_What the task requires:_ Give back the whole listing exactly as shown.

_Recorded data:_
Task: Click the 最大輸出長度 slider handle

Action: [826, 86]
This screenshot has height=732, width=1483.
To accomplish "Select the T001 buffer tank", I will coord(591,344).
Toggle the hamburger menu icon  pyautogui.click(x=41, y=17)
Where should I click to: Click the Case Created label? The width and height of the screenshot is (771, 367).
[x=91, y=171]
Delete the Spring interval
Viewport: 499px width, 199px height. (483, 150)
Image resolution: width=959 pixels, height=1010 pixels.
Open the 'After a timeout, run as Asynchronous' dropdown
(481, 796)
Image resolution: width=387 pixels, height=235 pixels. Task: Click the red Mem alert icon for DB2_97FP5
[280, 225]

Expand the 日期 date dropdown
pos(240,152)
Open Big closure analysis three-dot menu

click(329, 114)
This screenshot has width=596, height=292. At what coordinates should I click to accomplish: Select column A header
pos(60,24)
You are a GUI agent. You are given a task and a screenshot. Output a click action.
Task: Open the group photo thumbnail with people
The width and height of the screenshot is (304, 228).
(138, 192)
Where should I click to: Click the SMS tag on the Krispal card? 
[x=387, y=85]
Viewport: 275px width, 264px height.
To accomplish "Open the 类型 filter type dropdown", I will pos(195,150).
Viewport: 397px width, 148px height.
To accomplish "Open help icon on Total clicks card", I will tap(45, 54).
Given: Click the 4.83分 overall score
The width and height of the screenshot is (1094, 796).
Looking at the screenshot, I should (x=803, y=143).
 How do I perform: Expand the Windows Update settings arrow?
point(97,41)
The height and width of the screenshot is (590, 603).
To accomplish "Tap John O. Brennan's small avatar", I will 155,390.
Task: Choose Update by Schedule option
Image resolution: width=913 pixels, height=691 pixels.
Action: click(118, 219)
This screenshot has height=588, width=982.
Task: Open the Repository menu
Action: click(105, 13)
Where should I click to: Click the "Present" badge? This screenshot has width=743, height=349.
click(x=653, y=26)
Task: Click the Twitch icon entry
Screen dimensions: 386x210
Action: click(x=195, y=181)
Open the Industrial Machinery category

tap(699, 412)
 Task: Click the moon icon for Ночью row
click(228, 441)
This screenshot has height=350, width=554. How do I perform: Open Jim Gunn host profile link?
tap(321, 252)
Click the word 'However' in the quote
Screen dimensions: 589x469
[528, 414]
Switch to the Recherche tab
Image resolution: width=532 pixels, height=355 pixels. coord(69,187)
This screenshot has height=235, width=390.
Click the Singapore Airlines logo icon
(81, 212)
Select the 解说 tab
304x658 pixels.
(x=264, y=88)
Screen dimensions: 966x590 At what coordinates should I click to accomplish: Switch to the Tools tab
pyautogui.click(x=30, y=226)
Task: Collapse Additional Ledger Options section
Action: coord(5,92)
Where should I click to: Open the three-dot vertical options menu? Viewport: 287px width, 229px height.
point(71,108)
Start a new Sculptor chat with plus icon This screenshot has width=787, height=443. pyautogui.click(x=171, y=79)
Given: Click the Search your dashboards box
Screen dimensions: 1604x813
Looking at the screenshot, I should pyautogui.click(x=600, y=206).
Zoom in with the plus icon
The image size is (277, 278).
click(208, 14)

_Answer to the problem:_
Task: Click the 最大輸出長度 slider handle

Action: [826, 86]
This screenshot has height=732, width=1483.
To accomplish "Select the T001 buffer tank", I will coord(591,344).
Toggle the hamburger menu icon  pyautogui.click(x=41, y=17)
Where should I click to: Click the Case Created label? The width and height of the screenshot is (771, 367).
[x=91, y=171]
Delete the Spring interval
Viewport: 499px width, 199px height. (483, 150)
Image resolution: width=959 pixels, height=1010 pixels.
Open the 'After a timeout, run as Asynchronous' dropdown
(481, 796)
Image resolution: width=387 pixels, height=235 pixels. Task: Click the red Mem alert icon for DB2_97FP5
[280, 225]

Expand the 日期 date dropdown
pos(240,152)
Open Big closure analysis three-dot menu

click(329, 114)
This screenshot has width=596, height=292. At what coordinates should I click to accomplish: Select column A header
pos(60,24)
You are a GUI agent. You are given a task and a screenshot. Output a click action.
Task: Open the group photo thumbnail with people
The width and height of the screenshot is (304, 228).
(138, 192)
Where should I click to: Click the SMS tag on the Krispal card? 
[x=387, y=85]
Viewport: 275px width, 264px height.
To accomplish "Open the 类型 filter type dropdown", I will pos(195,150).
Viewport: 397px width, 148px height.
To accomplish "Open help icon on Total clicks card", I will tap(45, 54).
Given: Click the 4.83分 overall score
The width and height of the screenshot is (1094, 796).
Looking at the screenshot, I should (x=803, y=143).
 How do I perform: Expand the Windows Update settings arrow?
point(97,41)
The height and width of the screenshot is (590, 603).
To accomplish "Tap John O. Brennan's small avatar", I will 155,390.
Task: Choose Update by Schedule option
Image resolution: width=913 pixels, height=691 pixels.
Action: click(118, 219)
This screenshot has height=588, width=982.
Task: Open the Repository menu
Action: click(105, 13)
Where should I click to: Click the "Present" badge? This screenshot has width=743, height=349.
click(x=653, y=26)
Task: Click the Twitch icon entry
Screen dimensions: 386x210
Action: click(x=195, y=181)
Open the Industrial Machinery category

tap(699, 412)
 Task: Click the moon icon for Ночью row
click(228, 441)
This screenshot has height=350, width=554. How do I perform: Open Jim Gunn host profile link?
tap(321, 252)
Click the word 'However' in the quote
Screen dimensions: 589x469
[528, 414]
Switch to the Recherche tab
Image resolution: width=532 pixels, height=355 pixels. coord(69,187)
This screenshot has height=235, width=390.
Click the Singapore Airlines logo icon
(81, 212)
Select the 解说 tab
304x658 pixels.
(x=264, y=88)
Screen dimensions: 966x590 At what coordinates should I click to accomplish: Switch to the Tools tab
pyautogui.click(x=30, y=226)
Task: Collapse Additional Ledger Options section
Action: coord(5,92)
Where should I click to: Open the three-dot vertical options menu? Viewport: 287px width, 229px height.
point(71,108)
Start a new Sculptor chat with plus icon This screenshot has width=787, height=443. pyautogui.click(x=171, y=79)
Given: Click the Search your dashboards box
Screen dimensions: 1604x813
Looking at the screenshot, I should pyautogui.click(x=600, y=206).
Zoom in with the plus icon
The image size is (277, 278).
click(208, 14)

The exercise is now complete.